Fevzi Çakmak ne diyor?
Mareşal Fevzi Çakmak, "Nurettin Paşa'nın kısa görüşünün sonu acı biten iki olaya neden olduğunu" kaydediyor:
Biri, İzmir'in büyük yangını, diğeri Gazi Kemal'in bu yangın münasebetiyle yerleştiği otelden Latife Hanım'ın Göztepe'deki evine yatılı misafiretidir (misafirliği).
Bunlardan birincisinde kısmen Nurettin Paşa'nın kısa görüşü, ikincisinde de tesadüf denilen müessir amil (etken neden) olmuştur.(3)

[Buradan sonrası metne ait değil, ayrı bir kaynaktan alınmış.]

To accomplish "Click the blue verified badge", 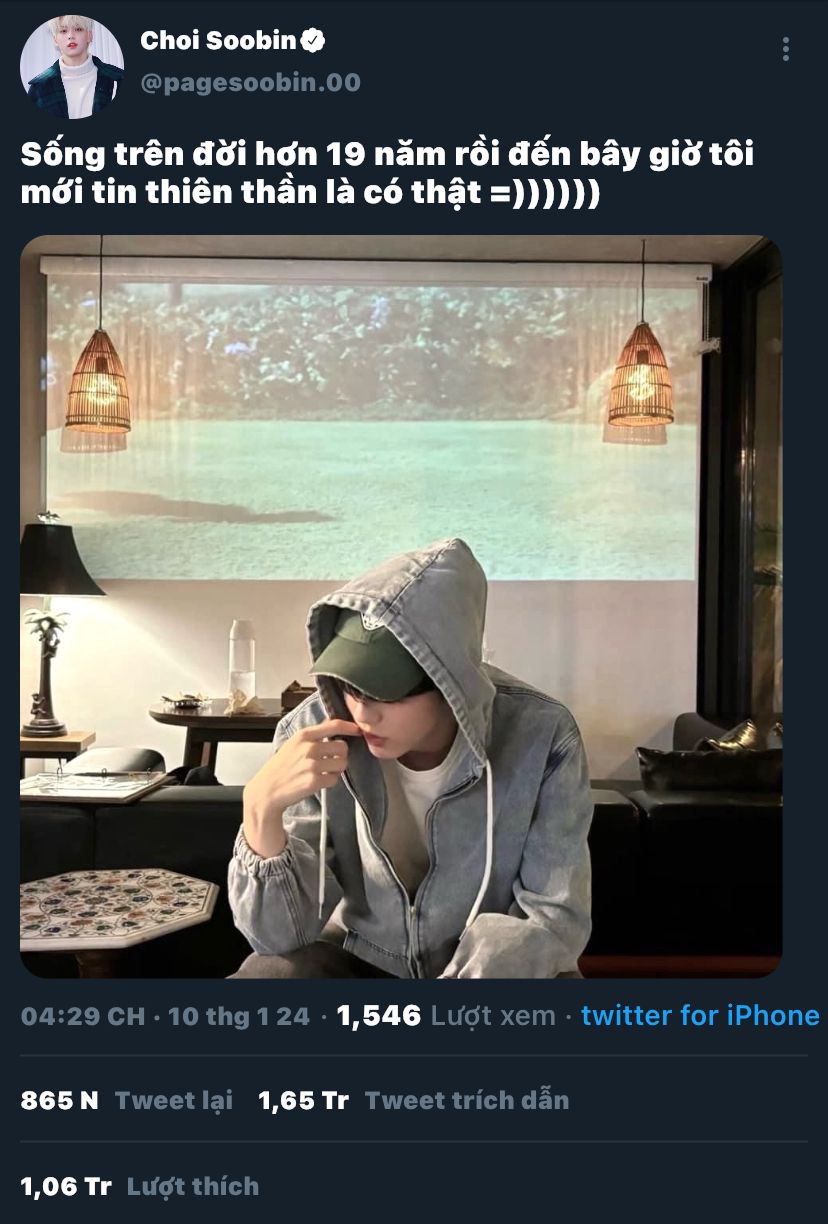I will click(x=314, y=41).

Kurtuluşu izleyen büyük yangın İzmirlilerin moralini bozmuştu, İsmet Paşa'nın anlatımına göre, İzmir'de neşeli geçen ilk üç günden sonra tekrar karanlık bir hava çökmüştü, İzmir'i aldık ama, İzmir şehri Anadolu'nun yarısıyla beraber harap oldu havası ortalığı sarmaya başlamıştı.

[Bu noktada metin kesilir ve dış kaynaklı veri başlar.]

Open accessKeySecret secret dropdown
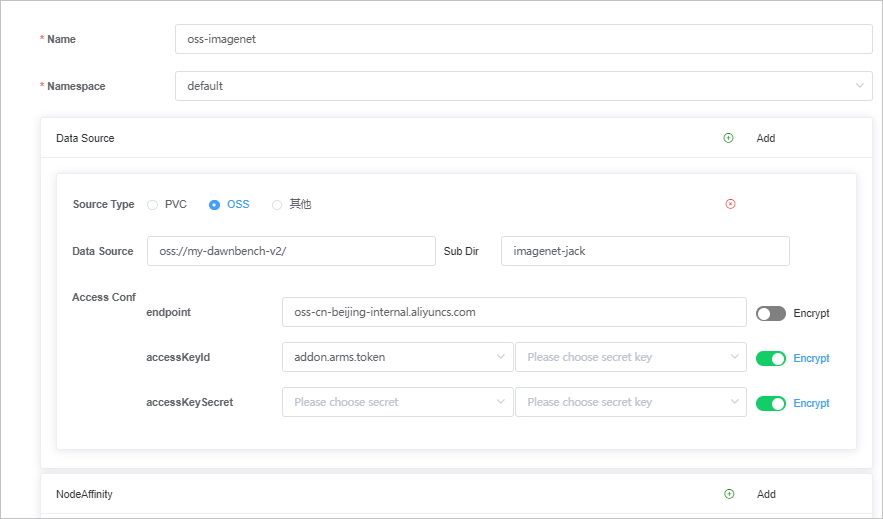Screen dimensions: 883x519 coord(397,402)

Ne var ki, Mustafa Kemal İzmir'e girmekle büyük davayı kazanmış olduklarına herkesi yeniden inandırmıştı. Her şeyi tamirin bir mesele olmadığını söylüyordu. Yangın havasına iyimserlik ve güzel gelecek hülyaları iki üç gün içinde hâkim olacaktı. (4)
Mustafa Kemal ne diyor?
Mustafa Kemal, yangınla ilgili olarak Hariciye Vekili Yusuf Kemal'e şu telgrafı yollamıştı:
İzmir yangını hakkında atideki (aşağıdaki) tarzda beyanatta bulunmak lazımdır. Ordumuz İzmir'e her türlü kazadan muhafaza etmek için şehre girmeden evvel tedabir (tedbirler) almıştır. Ancak Yunanlılar ve Ermeniler daha evvel vücude getirdikleri teşkilatla İzmiri kamilen ihrak etmeyi (yakmayı) tasmim (niyet) etmişlerdi.

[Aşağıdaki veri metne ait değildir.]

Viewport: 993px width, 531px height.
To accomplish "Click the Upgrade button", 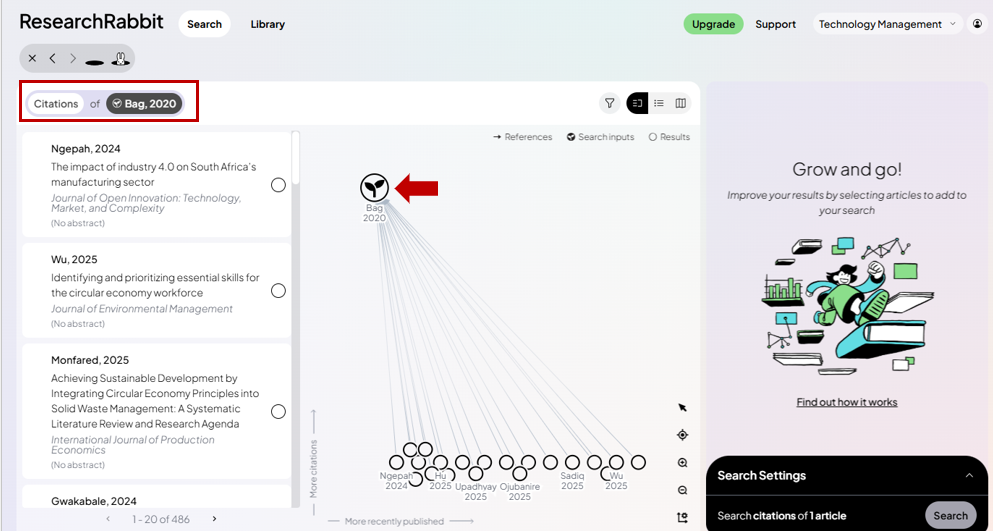I will coord(713,24).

Kiliselerde Hristosmos'un vermiş olduğu nutuklar ki İslamlar tarafından işitilmişti, İzmiri yakmak bir vazife-i diniye olarak tebliğ edilmiş bulunuyordu. Harik (yangın) bu teşkilat tarafından vücuda getirilmiştir.
Hariki askerlerimize atıf (yükleyen) ve isnat (iftira) edenler bizzat gelip İzmir'e vaziyeti görebilirler. Yalnız böyle bir iş için resmî tahkikat mevzubahis olamaz. Elyevm (hâlâ) burada bulunan her milletten gazeteciler zaten bu zaviyeyi ifa etmektedirler...
Başkumandan Mustafa Kemal, 17 eylül I922 (5) (AD)
Notlar:
(1) Falih Rıfkı Atay, Çankaya, Doğan Kardeş Matbaacılık, İstanbul, 1969.s. 325.
(2) Teoman Özalp, Kazım Özalp Atatürk'ten Anılar, İş Bankası Kültür Yayınları, Ankara, 1992, s.300
(3) Süleyman Külçe, Mareşal Fevzi Çakmak, Askeri Hususi Hayatı,1. cilt, Cumhuriyet Matbaası, İstanbul,1953, s.236; aktaran: Oğuz Atay (der.) Gazi, Truva Yayınları, İstanbul, 2005, s. 87
(4) İsmet İnönü, Hatıralar 1, haz.Sabahattin Selek,Bilgi Yayınevi, İstanbul,1985, s.300
(5)> Bilal Şimşir, Atatürk ile Yazışmalar, Kültür Bakanlığı, Ankara, 1981, s.274.
(*) Alıntı: İpek Çalışlar, Latife, Doğan Kitap, 2006, sy:54-55-56.